Expecting More Of Immigrants Than "Natives"

The governments new[ly reannounced] citizenship tests appear to be expecting immigrants to do more this country than is ever expected of "native" Britons.

Immigrants who want to become British and settle permanently in the UK will need to pass more tests to "prove their worth" to the country under new plans.
Some migrants may also have to pay into a fund towards public services...
Migrants would find their route to citizenship and full access to benefits, such as higher education, accelerated if they can prove they are "active" citizens.
This would include charity work, involvement in the local community and letters from referees. (BBC)
So they have to do more than just work and pay taxes - which is itself something that way too many Britons are too lazy to do - but they also have to contribute extra towards public services through an extra levy on their visa, expected to raise a minuscule [in the scheme of public services] £15 million a year. Rather short of the £250 million needed by councils to prevent the need for council tax rises, wouldn't you say?

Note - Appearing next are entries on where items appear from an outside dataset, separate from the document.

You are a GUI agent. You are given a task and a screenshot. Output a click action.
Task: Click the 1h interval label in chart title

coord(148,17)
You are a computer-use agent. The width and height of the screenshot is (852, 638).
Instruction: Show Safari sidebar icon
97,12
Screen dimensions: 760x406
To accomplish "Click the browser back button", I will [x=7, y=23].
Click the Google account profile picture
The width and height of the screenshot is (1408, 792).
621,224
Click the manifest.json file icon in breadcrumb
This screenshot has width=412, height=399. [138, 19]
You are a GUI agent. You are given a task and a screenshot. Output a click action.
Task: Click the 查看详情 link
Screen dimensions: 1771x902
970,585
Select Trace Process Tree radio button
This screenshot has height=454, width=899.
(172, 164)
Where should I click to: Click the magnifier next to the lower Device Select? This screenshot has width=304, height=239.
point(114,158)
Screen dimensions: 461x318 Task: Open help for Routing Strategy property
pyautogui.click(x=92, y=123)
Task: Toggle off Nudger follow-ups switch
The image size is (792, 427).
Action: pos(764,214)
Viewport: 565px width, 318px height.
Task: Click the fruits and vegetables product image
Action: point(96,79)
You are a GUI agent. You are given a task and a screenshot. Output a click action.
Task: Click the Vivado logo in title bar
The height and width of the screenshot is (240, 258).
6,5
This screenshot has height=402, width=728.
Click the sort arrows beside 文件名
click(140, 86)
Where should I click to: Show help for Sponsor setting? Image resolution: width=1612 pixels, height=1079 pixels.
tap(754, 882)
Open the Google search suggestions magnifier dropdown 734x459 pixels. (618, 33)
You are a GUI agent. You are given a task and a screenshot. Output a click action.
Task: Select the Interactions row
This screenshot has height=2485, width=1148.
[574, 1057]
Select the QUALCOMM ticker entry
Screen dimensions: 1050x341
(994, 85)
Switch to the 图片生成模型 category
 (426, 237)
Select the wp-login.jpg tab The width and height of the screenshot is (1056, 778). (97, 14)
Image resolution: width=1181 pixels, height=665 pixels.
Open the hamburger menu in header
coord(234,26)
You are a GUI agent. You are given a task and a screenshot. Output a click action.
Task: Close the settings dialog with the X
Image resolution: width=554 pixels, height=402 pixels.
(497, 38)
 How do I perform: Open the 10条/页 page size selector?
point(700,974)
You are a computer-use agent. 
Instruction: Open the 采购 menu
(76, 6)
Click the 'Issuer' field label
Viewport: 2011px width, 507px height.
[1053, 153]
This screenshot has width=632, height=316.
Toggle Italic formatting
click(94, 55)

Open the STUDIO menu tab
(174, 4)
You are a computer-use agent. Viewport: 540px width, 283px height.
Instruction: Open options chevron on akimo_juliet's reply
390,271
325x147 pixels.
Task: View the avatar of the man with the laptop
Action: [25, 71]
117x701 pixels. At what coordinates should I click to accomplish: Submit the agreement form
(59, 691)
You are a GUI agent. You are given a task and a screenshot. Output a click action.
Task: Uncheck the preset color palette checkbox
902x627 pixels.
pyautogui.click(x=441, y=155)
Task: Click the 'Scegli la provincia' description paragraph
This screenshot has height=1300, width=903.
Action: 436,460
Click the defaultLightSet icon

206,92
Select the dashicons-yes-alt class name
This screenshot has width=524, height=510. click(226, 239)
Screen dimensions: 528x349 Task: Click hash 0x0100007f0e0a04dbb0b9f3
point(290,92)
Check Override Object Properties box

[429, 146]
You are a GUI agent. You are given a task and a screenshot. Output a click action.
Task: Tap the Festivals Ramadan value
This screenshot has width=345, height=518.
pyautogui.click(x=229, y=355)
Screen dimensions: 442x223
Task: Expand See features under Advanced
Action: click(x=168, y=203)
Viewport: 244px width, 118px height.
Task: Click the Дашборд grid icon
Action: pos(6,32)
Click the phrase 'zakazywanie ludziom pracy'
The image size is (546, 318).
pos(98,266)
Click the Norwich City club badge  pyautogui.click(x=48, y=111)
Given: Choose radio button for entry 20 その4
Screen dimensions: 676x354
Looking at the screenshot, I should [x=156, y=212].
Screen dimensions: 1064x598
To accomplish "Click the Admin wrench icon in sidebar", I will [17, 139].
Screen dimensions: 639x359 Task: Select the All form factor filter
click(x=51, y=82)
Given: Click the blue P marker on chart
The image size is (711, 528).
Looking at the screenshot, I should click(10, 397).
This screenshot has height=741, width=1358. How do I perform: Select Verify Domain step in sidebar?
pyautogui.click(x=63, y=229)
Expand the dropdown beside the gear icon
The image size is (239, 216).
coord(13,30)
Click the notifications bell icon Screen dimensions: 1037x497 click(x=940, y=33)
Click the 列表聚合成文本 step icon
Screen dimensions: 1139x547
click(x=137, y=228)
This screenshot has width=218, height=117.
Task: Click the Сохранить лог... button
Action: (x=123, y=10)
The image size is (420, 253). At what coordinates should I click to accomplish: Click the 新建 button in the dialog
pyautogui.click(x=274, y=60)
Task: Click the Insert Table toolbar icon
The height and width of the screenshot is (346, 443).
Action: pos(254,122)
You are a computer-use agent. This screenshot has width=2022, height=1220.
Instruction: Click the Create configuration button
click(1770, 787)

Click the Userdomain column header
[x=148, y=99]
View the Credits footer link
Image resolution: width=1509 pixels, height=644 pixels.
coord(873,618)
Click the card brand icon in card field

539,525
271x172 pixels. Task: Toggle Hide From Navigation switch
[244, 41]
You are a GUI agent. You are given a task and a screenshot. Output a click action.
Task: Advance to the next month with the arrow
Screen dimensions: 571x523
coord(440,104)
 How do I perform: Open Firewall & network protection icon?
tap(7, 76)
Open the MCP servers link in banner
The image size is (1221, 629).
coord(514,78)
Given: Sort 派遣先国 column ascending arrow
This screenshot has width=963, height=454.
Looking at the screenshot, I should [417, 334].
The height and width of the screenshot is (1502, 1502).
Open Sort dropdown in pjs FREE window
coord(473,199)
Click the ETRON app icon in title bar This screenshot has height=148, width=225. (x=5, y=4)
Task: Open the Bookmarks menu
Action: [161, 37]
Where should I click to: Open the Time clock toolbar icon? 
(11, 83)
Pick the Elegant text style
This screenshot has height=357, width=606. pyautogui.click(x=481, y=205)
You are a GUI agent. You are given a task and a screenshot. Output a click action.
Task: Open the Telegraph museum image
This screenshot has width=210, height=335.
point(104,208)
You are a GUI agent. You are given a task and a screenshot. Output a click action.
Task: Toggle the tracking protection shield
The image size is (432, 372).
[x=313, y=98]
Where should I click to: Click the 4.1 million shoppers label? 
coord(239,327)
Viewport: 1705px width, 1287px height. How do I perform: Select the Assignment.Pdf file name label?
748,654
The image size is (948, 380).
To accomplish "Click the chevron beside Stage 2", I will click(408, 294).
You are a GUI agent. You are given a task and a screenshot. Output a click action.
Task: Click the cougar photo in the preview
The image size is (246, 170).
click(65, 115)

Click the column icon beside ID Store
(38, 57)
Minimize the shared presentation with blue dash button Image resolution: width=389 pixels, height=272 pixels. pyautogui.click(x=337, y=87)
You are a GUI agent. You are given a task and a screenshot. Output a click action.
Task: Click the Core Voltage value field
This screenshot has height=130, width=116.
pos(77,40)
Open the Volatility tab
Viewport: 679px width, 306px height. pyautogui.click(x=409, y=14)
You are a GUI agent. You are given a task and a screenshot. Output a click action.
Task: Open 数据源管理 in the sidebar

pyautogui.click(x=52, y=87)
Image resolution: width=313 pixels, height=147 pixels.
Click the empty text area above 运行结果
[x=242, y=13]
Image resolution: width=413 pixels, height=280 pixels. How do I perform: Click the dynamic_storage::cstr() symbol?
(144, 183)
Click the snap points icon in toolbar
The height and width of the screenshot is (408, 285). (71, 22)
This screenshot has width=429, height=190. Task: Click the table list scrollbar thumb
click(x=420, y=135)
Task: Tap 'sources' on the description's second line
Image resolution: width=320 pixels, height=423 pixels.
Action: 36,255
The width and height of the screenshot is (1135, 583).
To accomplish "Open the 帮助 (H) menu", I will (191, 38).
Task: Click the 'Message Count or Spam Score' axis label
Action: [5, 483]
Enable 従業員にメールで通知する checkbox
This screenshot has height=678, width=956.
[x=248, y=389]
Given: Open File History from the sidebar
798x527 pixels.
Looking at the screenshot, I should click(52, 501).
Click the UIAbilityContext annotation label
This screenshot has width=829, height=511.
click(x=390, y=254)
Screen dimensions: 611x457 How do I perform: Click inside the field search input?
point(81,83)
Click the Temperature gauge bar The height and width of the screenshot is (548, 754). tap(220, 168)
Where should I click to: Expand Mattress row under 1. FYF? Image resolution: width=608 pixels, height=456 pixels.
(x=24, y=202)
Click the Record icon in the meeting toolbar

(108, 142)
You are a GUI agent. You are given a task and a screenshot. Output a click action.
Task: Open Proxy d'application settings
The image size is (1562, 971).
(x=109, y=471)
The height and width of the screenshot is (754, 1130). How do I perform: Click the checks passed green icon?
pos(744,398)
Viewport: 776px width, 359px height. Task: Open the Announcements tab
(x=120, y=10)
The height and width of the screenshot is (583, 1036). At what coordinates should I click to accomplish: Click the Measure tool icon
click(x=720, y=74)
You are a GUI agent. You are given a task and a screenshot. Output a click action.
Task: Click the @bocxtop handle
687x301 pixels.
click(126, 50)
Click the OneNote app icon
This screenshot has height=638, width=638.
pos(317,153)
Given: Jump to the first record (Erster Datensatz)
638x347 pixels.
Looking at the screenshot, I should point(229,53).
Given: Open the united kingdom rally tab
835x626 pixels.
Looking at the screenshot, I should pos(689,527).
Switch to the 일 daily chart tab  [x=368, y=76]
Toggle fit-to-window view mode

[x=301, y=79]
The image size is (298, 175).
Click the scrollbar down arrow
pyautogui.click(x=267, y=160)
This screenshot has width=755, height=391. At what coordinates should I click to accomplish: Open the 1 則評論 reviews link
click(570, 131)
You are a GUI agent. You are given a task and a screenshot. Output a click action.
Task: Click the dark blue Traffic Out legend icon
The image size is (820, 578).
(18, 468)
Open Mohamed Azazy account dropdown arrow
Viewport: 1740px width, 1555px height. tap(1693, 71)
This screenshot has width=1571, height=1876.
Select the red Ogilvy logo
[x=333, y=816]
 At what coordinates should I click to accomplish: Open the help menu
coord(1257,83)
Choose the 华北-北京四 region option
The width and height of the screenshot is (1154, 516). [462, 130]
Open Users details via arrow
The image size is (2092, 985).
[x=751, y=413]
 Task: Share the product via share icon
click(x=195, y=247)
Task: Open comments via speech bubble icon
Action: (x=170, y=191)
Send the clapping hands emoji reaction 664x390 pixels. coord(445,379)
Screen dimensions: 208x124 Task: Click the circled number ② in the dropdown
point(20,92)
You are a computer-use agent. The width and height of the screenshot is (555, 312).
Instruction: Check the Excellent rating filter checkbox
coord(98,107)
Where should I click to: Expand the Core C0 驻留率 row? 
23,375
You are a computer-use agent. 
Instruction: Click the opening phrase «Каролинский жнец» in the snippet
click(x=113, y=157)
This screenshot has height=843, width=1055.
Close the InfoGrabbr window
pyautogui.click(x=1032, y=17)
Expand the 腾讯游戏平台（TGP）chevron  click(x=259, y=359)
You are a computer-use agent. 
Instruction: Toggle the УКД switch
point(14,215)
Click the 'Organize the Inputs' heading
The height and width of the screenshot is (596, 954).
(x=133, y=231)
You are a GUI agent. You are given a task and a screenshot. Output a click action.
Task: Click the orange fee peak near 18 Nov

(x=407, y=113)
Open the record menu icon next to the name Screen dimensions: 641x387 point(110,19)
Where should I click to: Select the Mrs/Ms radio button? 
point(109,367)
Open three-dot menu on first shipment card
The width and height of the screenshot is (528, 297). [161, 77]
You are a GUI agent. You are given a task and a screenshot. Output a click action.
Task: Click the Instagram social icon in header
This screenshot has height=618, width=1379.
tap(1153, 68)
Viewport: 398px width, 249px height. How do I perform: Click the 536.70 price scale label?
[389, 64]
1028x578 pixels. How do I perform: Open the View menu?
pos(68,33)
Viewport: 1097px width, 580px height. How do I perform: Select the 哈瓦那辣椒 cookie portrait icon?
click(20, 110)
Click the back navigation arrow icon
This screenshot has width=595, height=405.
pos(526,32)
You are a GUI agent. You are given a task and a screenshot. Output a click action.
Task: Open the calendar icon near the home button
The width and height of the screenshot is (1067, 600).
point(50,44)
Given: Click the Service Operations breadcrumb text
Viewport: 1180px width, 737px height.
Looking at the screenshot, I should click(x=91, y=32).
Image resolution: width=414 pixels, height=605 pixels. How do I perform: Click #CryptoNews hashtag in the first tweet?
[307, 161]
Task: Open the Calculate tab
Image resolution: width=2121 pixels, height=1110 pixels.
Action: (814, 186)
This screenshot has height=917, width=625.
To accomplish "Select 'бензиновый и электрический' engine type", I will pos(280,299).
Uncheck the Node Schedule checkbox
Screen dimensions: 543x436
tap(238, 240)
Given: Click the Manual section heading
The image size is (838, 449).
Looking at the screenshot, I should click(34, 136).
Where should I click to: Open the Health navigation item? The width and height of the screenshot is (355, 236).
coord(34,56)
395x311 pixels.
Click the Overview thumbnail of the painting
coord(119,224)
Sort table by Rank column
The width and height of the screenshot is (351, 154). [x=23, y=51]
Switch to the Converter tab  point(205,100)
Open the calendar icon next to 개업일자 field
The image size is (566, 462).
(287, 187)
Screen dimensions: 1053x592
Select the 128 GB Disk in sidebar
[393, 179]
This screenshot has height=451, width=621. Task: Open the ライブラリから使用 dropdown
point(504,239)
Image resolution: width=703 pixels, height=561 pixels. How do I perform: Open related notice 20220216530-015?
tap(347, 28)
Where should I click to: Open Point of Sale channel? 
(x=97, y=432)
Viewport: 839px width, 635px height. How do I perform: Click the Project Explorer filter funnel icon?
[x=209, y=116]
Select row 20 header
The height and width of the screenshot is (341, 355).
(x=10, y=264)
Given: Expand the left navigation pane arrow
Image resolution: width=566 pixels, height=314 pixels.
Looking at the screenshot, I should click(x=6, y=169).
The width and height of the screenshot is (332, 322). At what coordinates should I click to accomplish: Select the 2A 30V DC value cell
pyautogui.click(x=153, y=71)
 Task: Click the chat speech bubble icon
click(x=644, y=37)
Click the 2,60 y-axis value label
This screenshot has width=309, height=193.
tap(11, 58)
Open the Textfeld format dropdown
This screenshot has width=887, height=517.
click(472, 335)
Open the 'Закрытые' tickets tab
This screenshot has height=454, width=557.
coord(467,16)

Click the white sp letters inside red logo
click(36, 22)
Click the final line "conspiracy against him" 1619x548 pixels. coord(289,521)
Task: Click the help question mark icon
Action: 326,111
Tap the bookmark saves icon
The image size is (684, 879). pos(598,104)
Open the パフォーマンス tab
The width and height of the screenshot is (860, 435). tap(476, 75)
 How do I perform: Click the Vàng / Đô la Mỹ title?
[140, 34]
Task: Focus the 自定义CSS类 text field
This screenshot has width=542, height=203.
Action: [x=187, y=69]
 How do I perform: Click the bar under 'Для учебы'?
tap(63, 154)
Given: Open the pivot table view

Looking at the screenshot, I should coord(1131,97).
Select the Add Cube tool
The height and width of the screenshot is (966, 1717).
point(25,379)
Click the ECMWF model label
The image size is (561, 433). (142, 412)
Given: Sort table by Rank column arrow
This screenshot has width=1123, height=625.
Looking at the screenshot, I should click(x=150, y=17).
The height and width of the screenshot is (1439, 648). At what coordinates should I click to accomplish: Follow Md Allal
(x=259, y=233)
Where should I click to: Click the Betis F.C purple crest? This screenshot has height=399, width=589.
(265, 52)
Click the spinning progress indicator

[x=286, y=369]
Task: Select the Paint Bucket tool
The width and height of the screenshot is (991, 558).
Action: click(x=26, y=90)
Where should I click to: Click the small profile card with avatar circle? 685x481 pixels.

But not only that, now migrants are to be expected to do charity work and the like in order to show that they are "active" citizens and earn the right to be a subject of the Queen. We don't expect any "native" Britons to do this, so why should an immigrant's citizenship be reliant on doing it?

I don't think that it is all bad though. The idea that citizenship should be have to be earned is a good one, but this is hardly a new revelation. And the same goes for the requirement to speak English. Nothing new, trotted out again by a different Home Secretary and with a few slight differences to go with it.

Basically, this is a gimmick. None of it will cover citizens of other EU countries, and so is basically meaningless in reality.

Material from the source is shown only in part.